Implikasi dan Dampak pada Sektor Keuangan
Disahkannya UU P2SK menjadi **Main Agenda** diharapkan mendorong integrasi lebih baik antarlembaga regulasi keuangan. Perubahan ini mencakup pembentukan lembaga pengawas baru, penyederhanaan prosedur administratif, serta penguatan pengawasan terhadap risiko finansial. Dengan lebih banyak wewenang kepada OJK dan LPS, diharapkan kelembagaan keuangan bisa lebih responsif terhadap perubahan ekonomi global. **Main Agenda** ini juga memberikan kerangka hukum yang lebih komprehensif untuk mengelola aset kripto, yang menjadi tren dalam industri keuangan digital.

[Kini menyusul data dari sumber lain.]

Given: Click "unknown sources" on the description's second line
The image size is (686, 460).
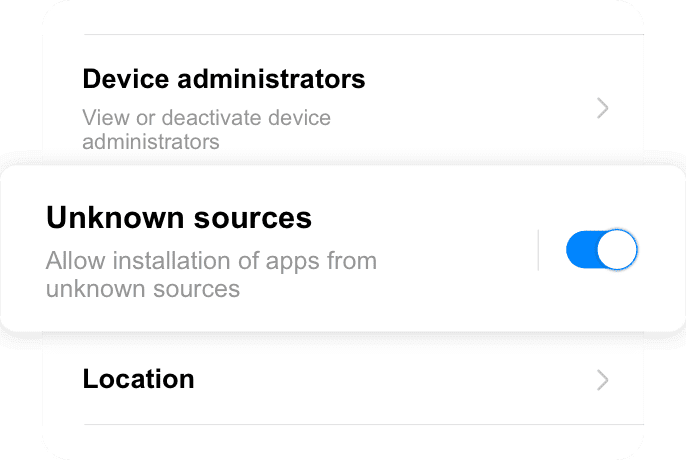Looking at the screenshot, I should click(x=143, y=290).
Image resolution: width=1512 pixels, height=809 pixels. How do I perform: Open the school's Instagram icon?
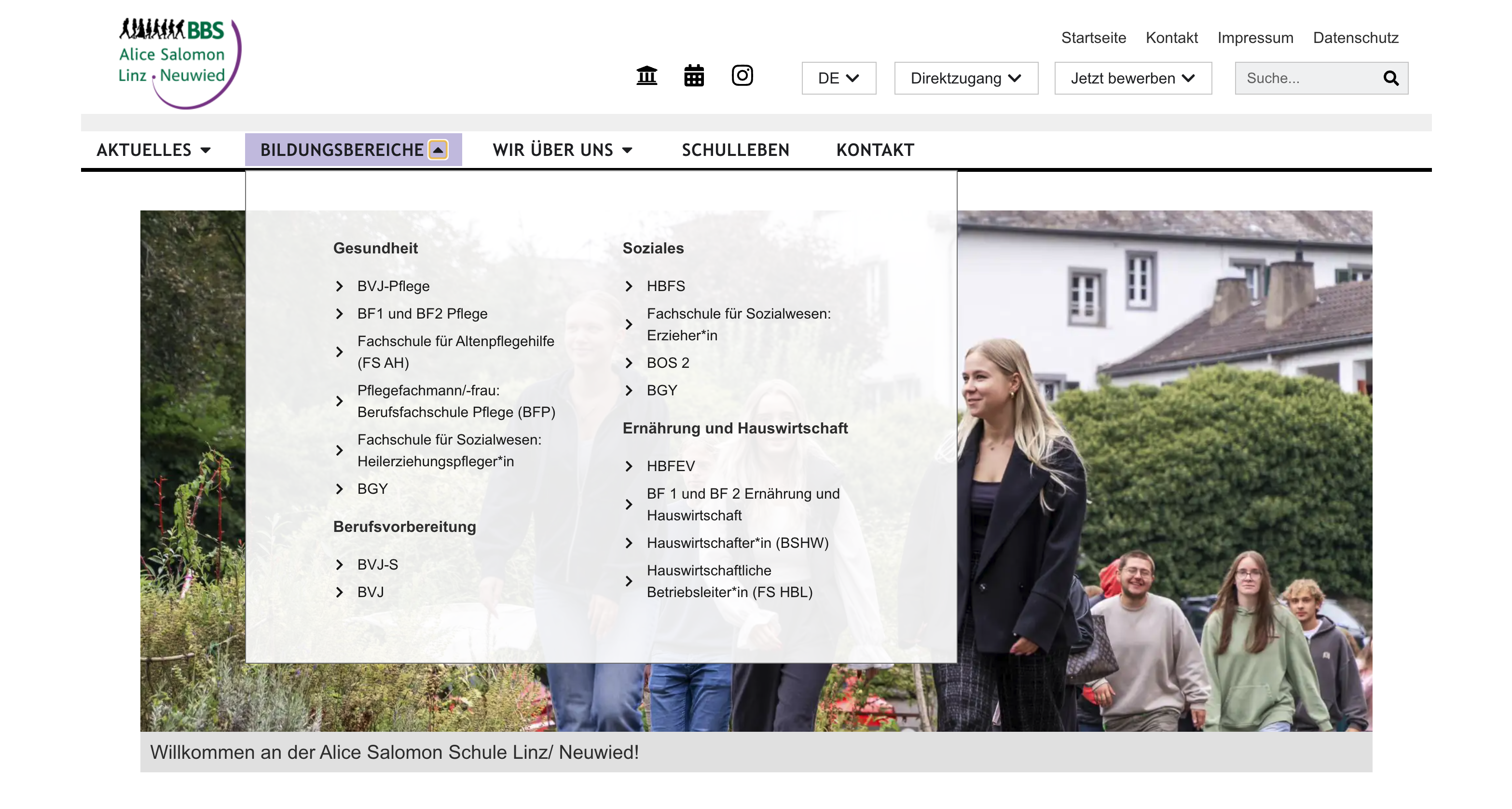pyautogui.click(x=742, y=75)
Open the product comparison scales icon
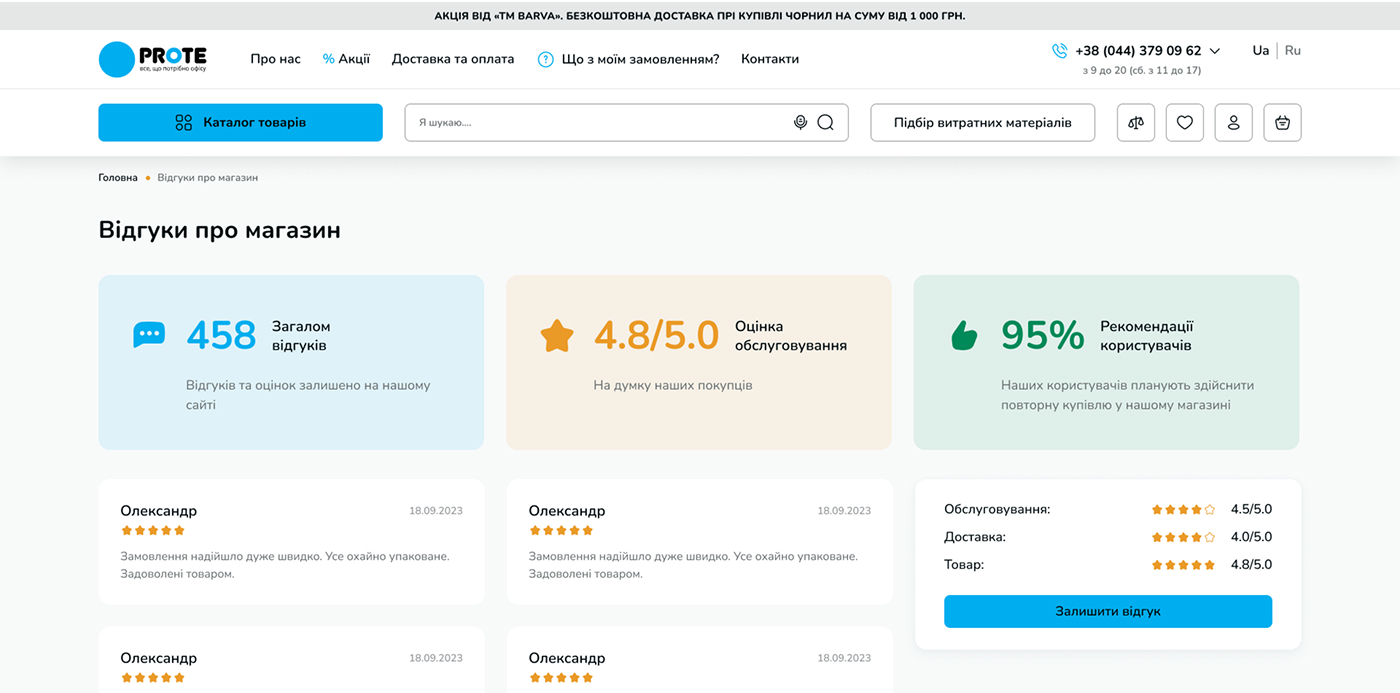Screen dimensions: 1400x693 click(x=1135, y=123)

RUU P2SK akan berlaku efektif segera setelah diundangkan, menjadi dasar bagi kebijakan keuangan di masa depan. Pemerintah menekankan bahwa **Main Agenda** ini merupakan langkah strategis untuk meningkatkan daya saing sektor keuangan nasional, serta mencegah kelemahan yang mungkin terjadi jika tidak diatur dengan tepat. Perubahan dalam tata kelola anggaran dan perlindungan hukum untuk anggota Dewan Komisioner menunjukkan upaya mengurangi korupsi dan meningkatkan efisiensi.
Perspektif ke Depan
Para ahli menyambut baik **Main Agenda** ini sebagai pengembangan kebijakan keuangan yang berorientasi pada masa depan. Dengan pengawasan yang lebih terstruktur, kelembagaan keuangan diharapkan bisa mempercepat pertumbuhan ekonomi, memperkuat kepercayaan investor, serta mendorong inovasi. Namun, ada juga pandangan bahwa beberapa perubahan dalam **Main Agenda** perlu diawasi lebih ketat untuk memastikan tidak terjadi penyalahgunaan wewenang. UU P2SK menjadi jembatan antara regulasi tradisional dan kebutuhan sektor keuangan yang semakin dinamis.